Yes, exactly. This explains the state of the modern web.

------
matte_black
Whenever you think you might be getting too carried away with your UX design,
it’s best to assume users are arriving to your website or application _pissed
off_ with no patience for bullshit, and nothing will calm them until they do
exactly what they wanted to do and leave, and the more movies and fancy
animations and loading you throw in between them and their goal the more
pissed off you’re going to make them. Is that the UX you’re going for?

------
kanze_
I think a lot of folks here are suffering from flash PTSD from the early
2000's. I remember those days. I remember when a flash intro was blocking and
cumbersome and slow. But I don't feel these animations are giving off the same
vibe because:

1\. They are non-blocking of both the loading phase and the content area. You
can scroll right past them if you don't want to look because they are inline
content elements. They are essentially "animated heros".

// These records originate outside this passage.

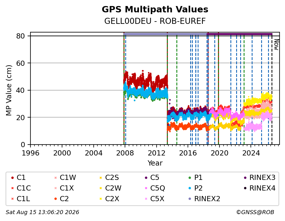Click the orange C2 legend marker
The height and width of the screenshot is (221, 285).
point(56,199)
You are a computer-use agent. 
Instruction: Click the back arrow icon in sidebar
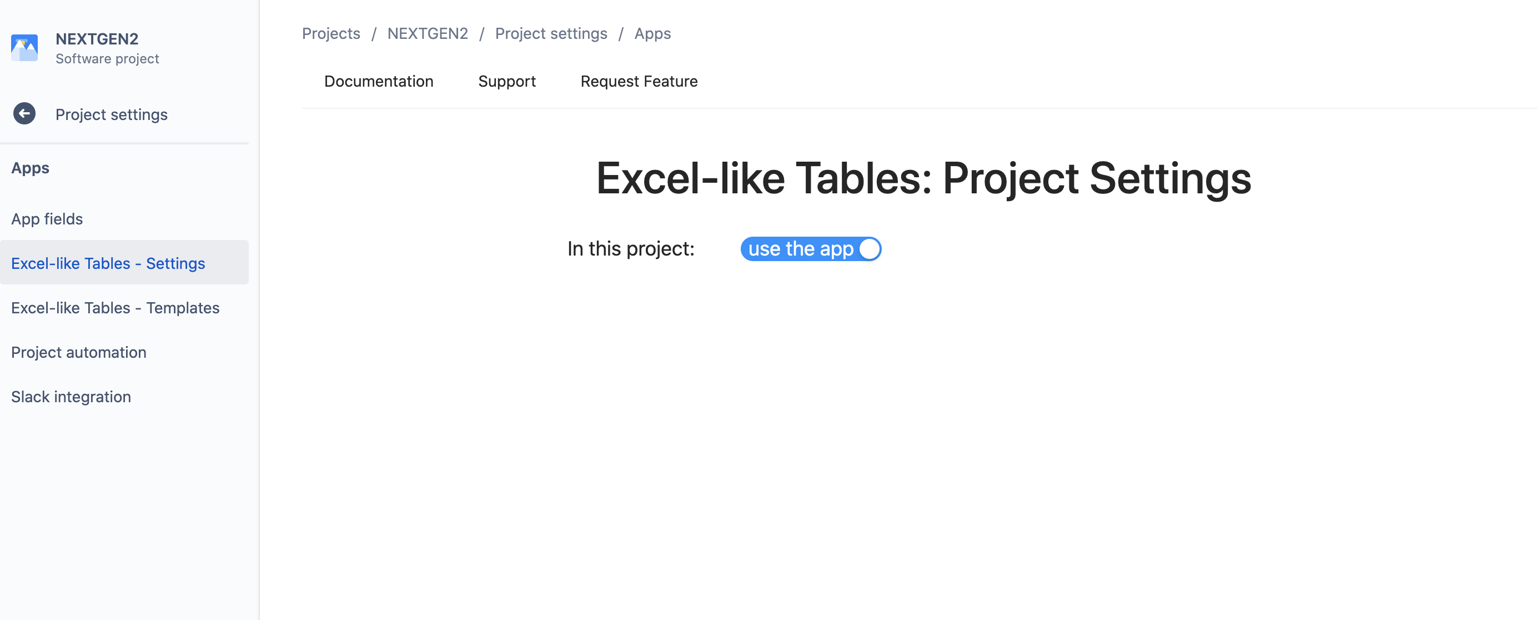[24, 113]
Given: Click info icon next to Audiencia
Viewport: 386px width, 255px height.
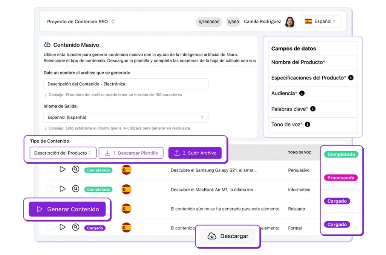Looking at the screenshot, I should click(x=302, y=93).
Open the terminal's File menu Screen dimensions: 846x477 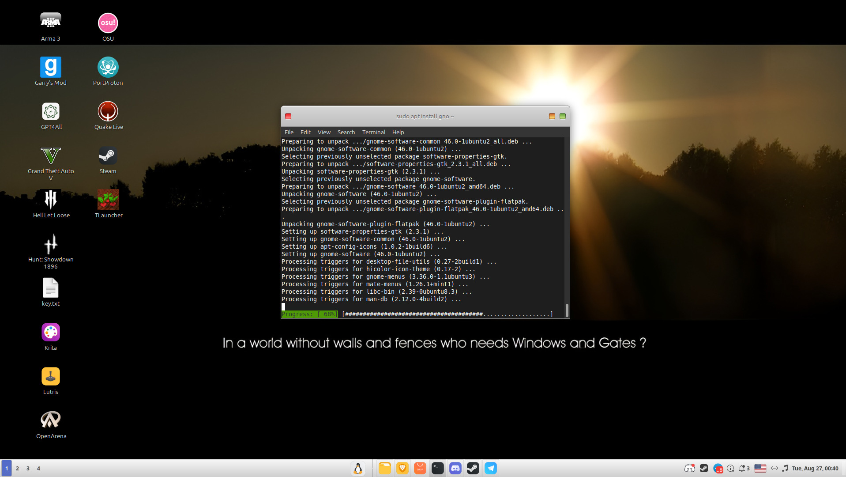pos(289,132)
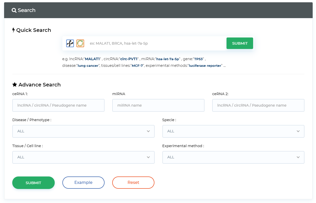Submit the quick search query
The height and width of the screenshot is (203, 316).
(240, 43)
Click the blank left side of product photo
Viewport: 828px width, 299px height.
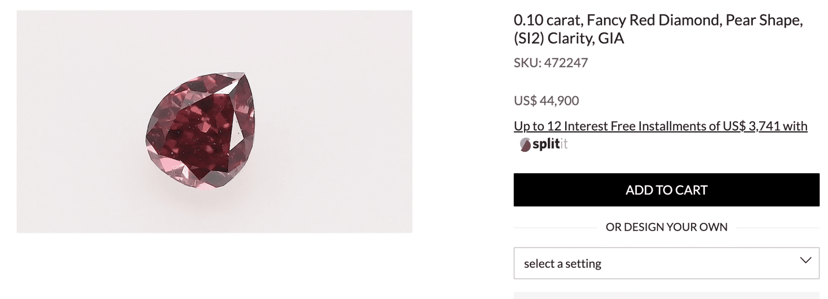click(73, 121)
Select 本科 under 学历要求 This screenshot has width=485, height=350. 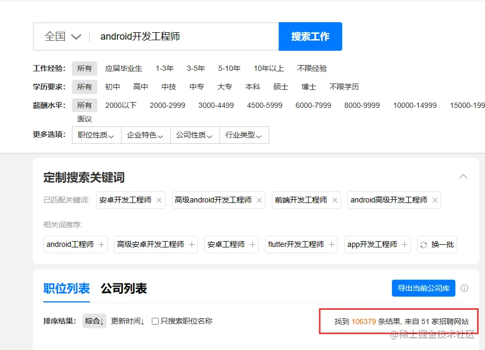(x=253, y=87)
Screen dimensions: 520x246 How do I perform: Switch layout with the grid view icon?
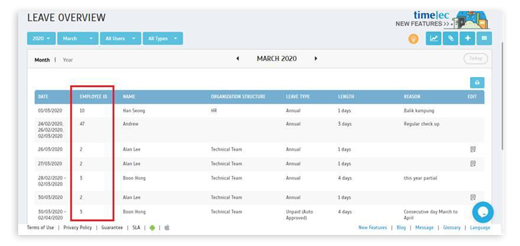[484, 38]
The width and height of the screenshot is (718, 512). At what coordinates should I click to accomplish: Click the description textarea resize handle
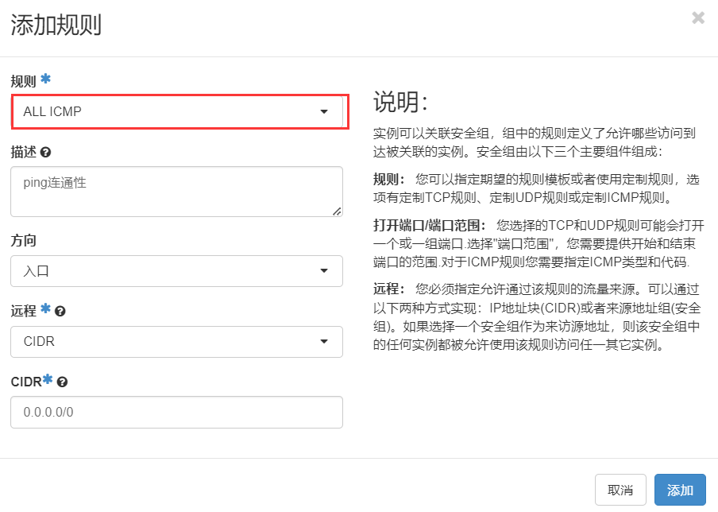coord(337,211)

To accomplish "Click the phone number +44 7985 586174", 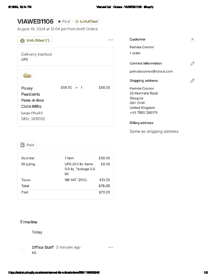I will (143, 113).
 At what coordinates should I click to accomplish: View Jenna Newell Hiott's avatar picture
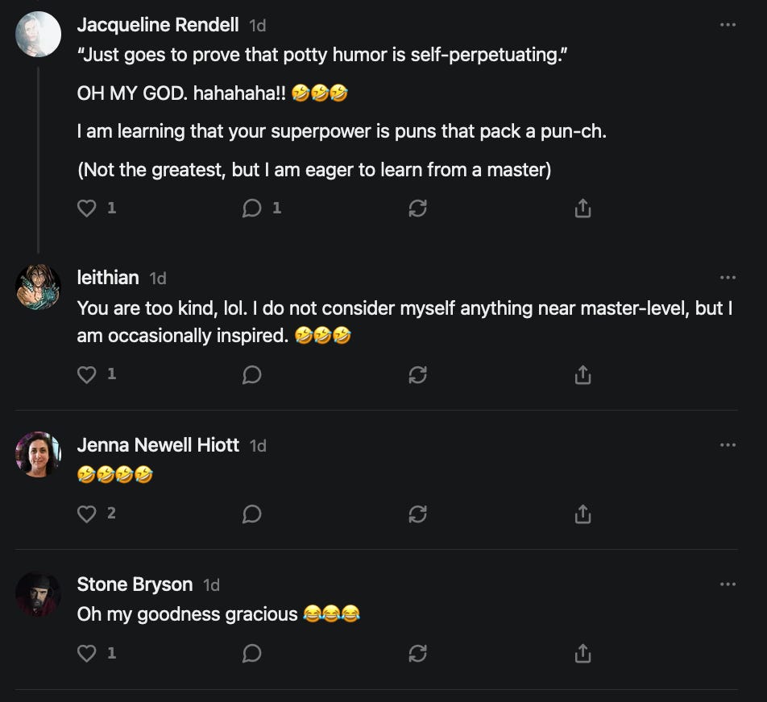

2\. They load fast, actually less then the total size of some full screen hero
images because it's a WebGL scene.

3\. They are short and quaint - you might spend the same amount of time
observing some small details in a hero image or banner.

4\. They downscale to mobile without a quality loss.

I think like any other element in design, it's how it's executed... If back in
the early 2000's flash was integrated in a less obtrusive way it might have
been a better experience.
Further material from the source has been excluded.